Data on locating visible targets
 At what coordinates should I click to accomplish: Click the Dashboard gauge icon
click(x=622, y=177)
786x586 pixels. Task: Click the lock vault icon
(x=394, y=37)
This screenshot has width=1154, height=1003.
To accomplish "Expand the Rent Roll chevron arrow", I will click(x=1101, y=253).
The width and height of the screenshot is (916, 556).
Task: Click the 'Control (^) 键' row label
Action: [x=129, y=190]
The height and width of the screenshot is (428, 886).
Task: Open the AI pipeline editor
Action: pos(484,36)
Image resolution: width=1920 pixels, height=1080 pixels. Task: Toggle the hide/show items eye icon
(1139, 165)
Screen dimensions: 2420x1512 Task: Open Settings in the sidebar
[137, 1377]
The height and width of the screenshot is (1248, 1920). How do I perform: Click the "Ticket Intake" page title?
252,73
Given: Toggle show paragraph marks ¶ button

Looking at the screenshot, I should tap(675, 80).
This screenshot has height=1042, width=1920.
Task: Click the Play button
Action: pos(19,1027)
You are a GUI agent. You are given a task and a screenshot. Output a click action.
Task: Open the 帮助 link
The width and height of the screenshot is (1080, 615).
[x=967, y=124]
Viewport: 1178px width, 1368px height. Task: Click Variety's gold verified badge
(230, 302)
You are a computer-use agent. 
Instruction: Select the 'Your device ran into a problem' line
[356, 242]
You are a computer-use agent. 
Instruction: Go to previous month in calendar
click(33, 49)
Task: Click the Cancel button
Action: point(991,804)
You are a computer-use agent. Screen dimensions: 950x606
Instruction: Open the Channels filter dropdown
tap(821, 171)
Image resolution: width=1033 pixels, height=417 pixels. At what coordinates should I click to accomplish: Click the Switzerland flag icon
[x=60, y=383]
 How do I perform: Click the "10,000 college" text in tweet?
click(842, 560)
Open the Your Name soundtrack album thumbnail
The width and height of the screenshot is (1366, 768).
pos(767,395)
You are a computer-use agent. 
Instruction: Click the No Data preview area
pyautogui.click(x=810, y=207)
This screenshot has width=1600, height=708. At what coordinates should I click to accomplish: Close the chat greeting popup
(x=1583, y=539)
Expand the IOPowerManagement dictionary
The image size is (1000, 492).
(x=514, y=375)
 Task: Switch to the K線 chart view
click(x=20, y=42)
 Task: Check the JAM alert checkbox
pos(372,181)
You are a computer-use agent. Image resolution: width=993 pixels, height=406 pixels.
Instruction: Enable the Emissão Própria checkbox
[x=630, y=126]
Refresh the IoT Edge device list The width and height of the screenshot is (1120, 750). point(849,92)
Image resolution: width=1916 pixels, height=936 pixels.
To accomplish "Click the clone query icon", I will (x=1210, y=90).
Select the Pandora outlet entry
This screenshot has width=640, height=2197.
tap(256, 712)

What this task involves
Format the entries from the line containing "This screenshot has width=1600, height=708." through the end of the entries, inclusive, as a Markdown table with the columns Row and Line. Number each line in the Row column and leave out blank lines.

Solution to this problem
| Row | Line |
|---|---|
| 1 | This screenshot has width=1600, height=708. At what coordinates should I click to accomplish: Close the chat greeting popup |
| 2 | (x=1583, y=539) |
| 3 | Expand the IOPowerManagement dictionary |
| 4 | The image size is (1000, 492). |
| 5 | (x=514, y=375) |
| 6 |  Task: Switch to the K線 chart view |
| 7 | click(x=20, y=42) |
| 8 |  Task: Check the JAM alert checkbox |
| 9 | pos(372,181) |
| 10 | You are a computer-use agent. Image resolution: width=993 pixels, height=406 pixels. |
| 11 | Instruction: Enable the Emissão Própria checkbox |
| 12 | [x=630, y=126] |
| 13 | Refresh the IoT Edge device list The width and height of the screenshot is (1120, 750). point(849,92) |
| 14 | Image resolution: width=1916 pixels, height=936 pixels. |
| 15 | To accomplish "Click the clone query icon", I will (x=1210, y=90). |
| 16 | Select the Pandora outlet entry |
| 17 | This screenshot has width=640, height=2197. |
| 18 | tap(256, 712) |